======== PASSAGE GIVEN
(no subject)
Mar. 7th, 2007 03:37 pmMy weekend at Intercon* G (long and very strange) ((the post, not the weekend...well, okay, both)):
This time in, I felt like I had enough larp-styles under my belt that I knew my strengths and weaknesses, and could pick my games accordingly. Example: I told
tpau that I knew I did poorly in angst-heavy LARPs because, for one thing, you know how chimps bare their teeth and look like they're smiling when they're upset? Same thing with me.
So of course my character in my fourth LARP wound up being the most emo, angst-filled character I've ever played, and I LOVED it. But I'm getting ahead of myself.
**The following paragraphs are very spoiler-y.**
Friday night was Divus Ex: Gaslamp Gods, wherein Gods and Powers who had a stake in 19th century England got together in one room and interacted about as well as one might expect****. I played Lugh the Silver-Handed, Celtic god of Skill, and found it challenging. For one thing, I was a bit frazzled from getting lost twice on the drive up and nervous about getting the hand on. For another thing, my character was supposed to have a huge chip on his shoulder about a) these new upstart gods and b) his hand (aka, in his mind, his HORRIBLE DEFORMITY), yet repeatedly he'd go up to a Victorian god ready to pick a fight--and get fawned over for how clever and well-made his hand was. It was like aikido!
================
• **REQUEST A**
In the records, reproduce the lines from the one with "Where should I click to: Select" to the one with "[x=1459, y=739]", both included.
======== RECORD EXCERPTS
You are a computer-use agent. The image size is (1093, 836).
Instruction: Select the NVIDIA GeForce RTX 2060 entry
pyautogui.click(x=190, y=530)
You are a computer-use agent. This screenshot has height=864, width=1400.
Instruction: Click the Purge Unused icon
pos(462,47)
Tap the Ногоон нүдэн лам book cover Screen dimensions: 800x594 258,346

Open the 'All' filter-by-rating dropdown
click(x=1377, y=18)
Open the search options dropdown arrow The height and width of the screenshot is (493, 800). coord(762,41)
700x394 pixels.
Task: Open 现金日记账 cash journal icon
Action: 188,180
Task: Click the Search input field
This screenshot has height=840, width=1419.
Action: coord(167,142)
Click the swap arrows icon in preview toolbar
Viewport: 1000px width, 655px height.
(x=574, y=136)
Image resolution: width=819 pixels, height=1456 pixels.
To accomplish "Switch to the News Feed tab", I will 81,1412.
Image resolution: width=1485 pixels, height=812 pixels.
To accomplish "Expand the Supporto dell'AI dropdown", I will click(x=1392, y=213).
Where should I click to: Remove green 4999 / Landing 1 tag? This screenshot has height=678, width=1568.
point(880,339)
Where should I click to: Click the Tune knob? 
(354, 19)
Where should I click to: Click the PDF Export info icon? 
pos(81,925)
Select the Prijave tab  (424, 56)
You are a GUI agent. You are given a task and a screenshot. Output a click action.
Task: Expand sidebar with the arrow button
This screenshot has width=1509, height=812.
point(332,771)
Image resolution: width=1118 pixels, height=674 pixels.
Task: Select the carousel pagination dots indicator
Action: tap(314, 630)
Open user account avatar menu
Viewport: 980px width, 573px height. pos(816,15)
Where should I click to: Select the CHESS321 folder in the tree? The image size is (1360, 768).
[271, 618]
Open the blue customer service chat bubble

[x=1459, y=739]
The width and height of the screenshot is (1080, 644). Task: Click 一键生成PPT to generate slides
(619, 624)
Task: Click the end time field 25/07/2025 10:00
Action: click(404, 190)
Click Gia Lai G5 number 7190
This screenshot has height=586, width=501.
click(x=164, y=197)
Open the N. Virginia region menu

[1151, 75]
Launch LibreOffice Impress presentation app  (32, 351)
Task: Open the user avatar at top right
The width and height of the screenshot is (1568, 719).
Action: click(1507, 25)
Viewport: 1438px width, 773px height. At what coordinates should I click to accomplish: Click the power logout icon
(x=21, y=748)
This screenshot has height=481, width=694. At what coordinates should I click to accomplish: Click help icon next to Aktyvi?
================
• **REQUEST B**
Carry on the account of the Intercon weekend from where it stops.

• **TASK RESPONSE A**
Where should I click to: Select the CHESS321 folder in the tree? The image size is (1360, 768).
[271, 618]
Open the blue customer service chat bubble

[x=1459, y=739]

• **TASK RESPONSE B**
And that was before Eureka, the Victorian Goddess of Invention*****, gave him absinthe. Things got very strange after that. It was shortly thereafter that he cut a deal with Brigid and the God of Railroads to create a network of railroads that ran on leyline energy, and a Celtic Mystery Cult version of the Masons to be in charge of building and operating them. Which felt good, but compared to Puck and the angels nearly ending existence and Cernunnos nearly turning every mortal into a tree, it was small potatoes.
I will state with pride that the four Celtic deities made a wonderfully dysfunctional family. When the happiest, most stable person in your group is the Morrigan...
After the game it was time to drink root beer floats and wish
tpau and
shadowravyn happy birthdays! Which involved limoncello and geeky conversations and much goodness.
Saturday morning involved getting lost in a completely different way, and then the run of Girl Genius: Agatha Heterodyne and the Perfect Construct. Wow wow wow. Alternate dimensions, multiple Agathas, guest appearances by characters from 'Narbonic' and 'Buck Godot', amazing costume and RP jobs, True Love, a castle with Fiendish Deathtraps...in five minutes I was nearly squished by sliding walls, buried under 10,000 rats, covered in grease, hugged by a trans-dimensional deity who looked like a smiling lizard and hit by a pie, and that's before the gerbil got a crush on me.
I just love sentences like that.
(Run-ons, you mean?)
(Oh, hush)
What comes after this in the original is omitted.